Remember that as long as your expediente is open, you’re in the system. If you need to set a new cita through the Spanish appointment system, you must wait until your previous expediente closes, in which case they send you a letter informing you of that closure. I will have to pay the NIE renewal fee all over again for my new cita, which sucks since the incompetence was entirely theirs (at least this time around).

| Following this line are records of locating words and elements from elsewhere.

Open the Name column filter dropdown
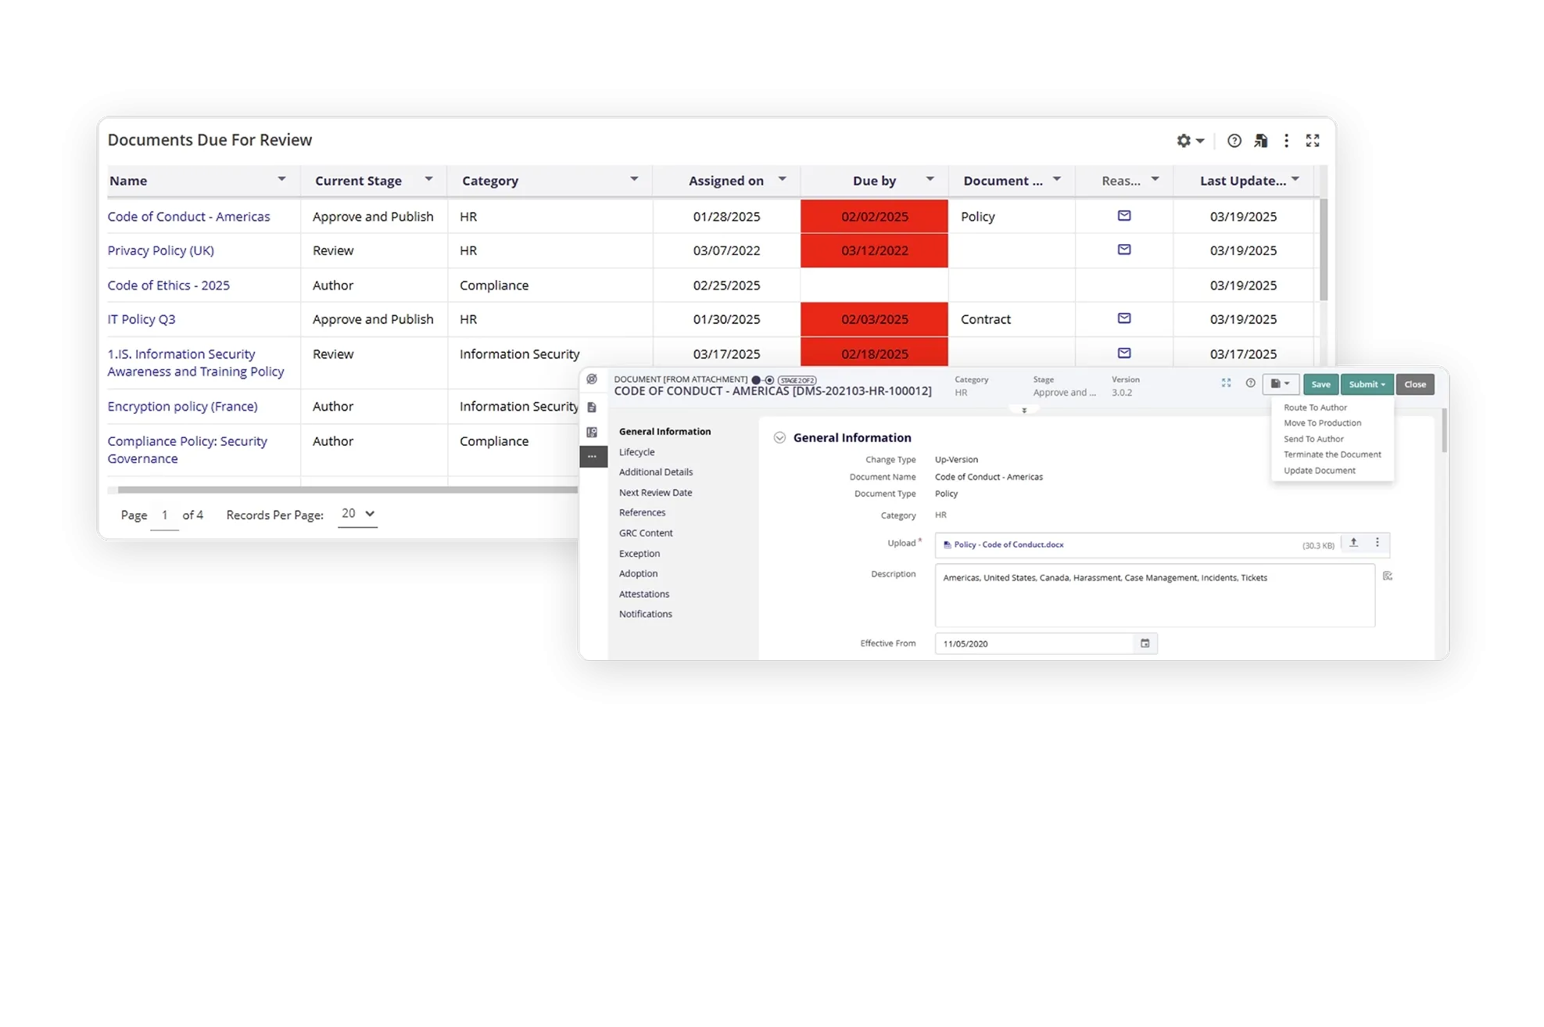 pos(281,179)
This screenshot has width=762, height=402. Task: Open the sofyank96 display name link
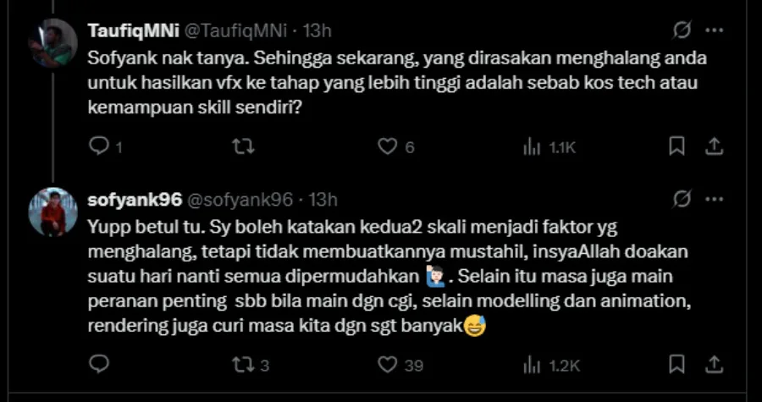coord(134,201)
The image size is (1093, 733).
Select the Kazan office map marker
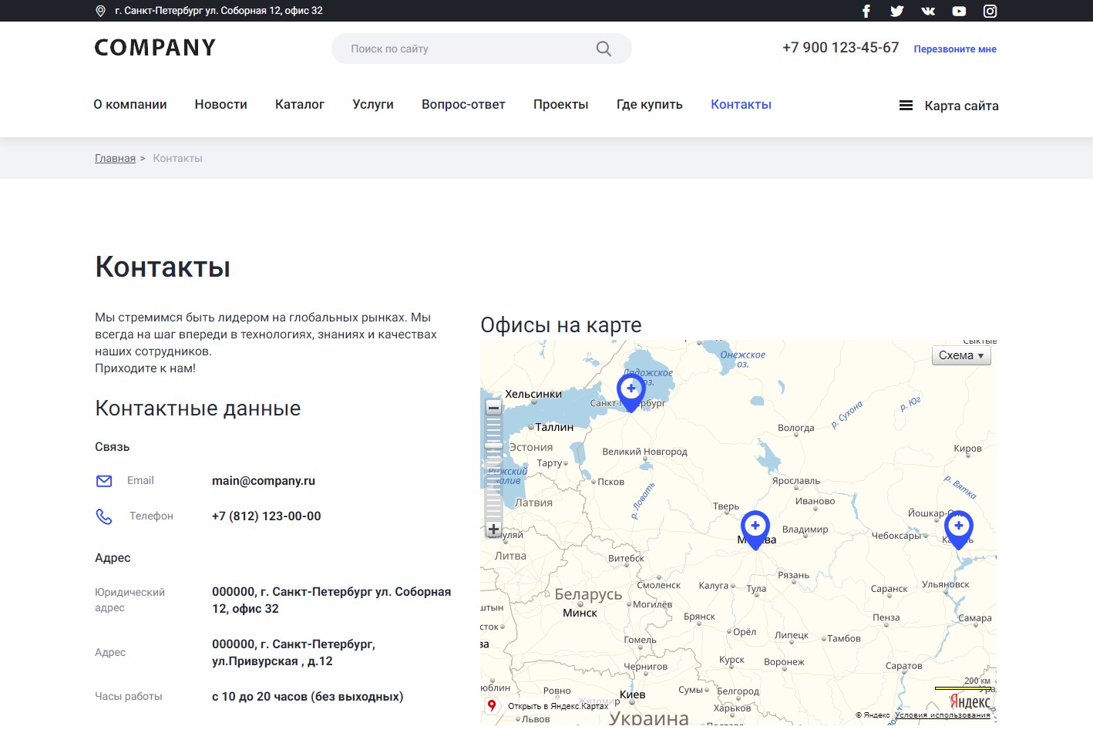[x=958, y=528]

I hope this post about the Spanish appointment system has given you at least some insight. If you have experiences or advice, please use the comment section below.


5 Responses

  1. Eve says:

    Hi Cale!
    Thanks for putting this post even though it’s quite scary (and also the one about the things you wish you knew before moving to Barcelona)! My husband and I are moving to Barcelona in less than a month!!! We managed to get a non-lucrative visa and we’re pretty excited (and nervous)! Would you recommend to use the service of a translator if I don’t speak Spanish well? If yes, do you know any? Also, did you register with the town hall? Do you know if we have to make an appointment before going? Thanks a lot!

    • Eve says:

      I just found out one of your post where you mentioned the Empadronamiento. We will be leaving at a friend’s house for a while. This means that we’ll have to bring only its ID? Do you know someone who has done that because I’ve read different things here and there on Internet (one website even mention that the owner has to come with you). Thanks again!

      • Velabas says:

        You don’t need the owner to come with you. But you do need to get the original contract for the apartment, and a copy of their ID (I believe–it has been a while since I’ve done this). But original ID isn’t necessary I think. The empadronamiento is fast and easy, you just go to the town hall in the neighborhood where you’re living and figure out when’s best.

  2. Mayur Pande says:

    I missed my appointment for getting my first NIE card. What do you recommend?

  3. Jodie says:

    I have the answer to all your questions, there is a contemporary term called “Fake news” well in Spain there is the term FAKE JOBS, the reason an appointment is needed is to proof they work but that is not enough after making the online appointment there will be a person in the chosen bureacratic office given you a ticket with a number to be seen then when you reach the civil servant (who serves for nothing) will try to find all sort of faults in your applications, documents and paperwork why? because they want you to come back make another appointment so they justify unnecesary jobs. In Spain they do not serve the customer, they recycled the clients so you go again and again and again to do something in a country like The Netherlands will take no appointment and 15 minutes. Great example NIE a little piece of paper one cant laminate so gets damage very soon , this way they make sure you visit their office sooner than later and pay again. Spain is not up to date with European Technology is a country that lives in last century ways.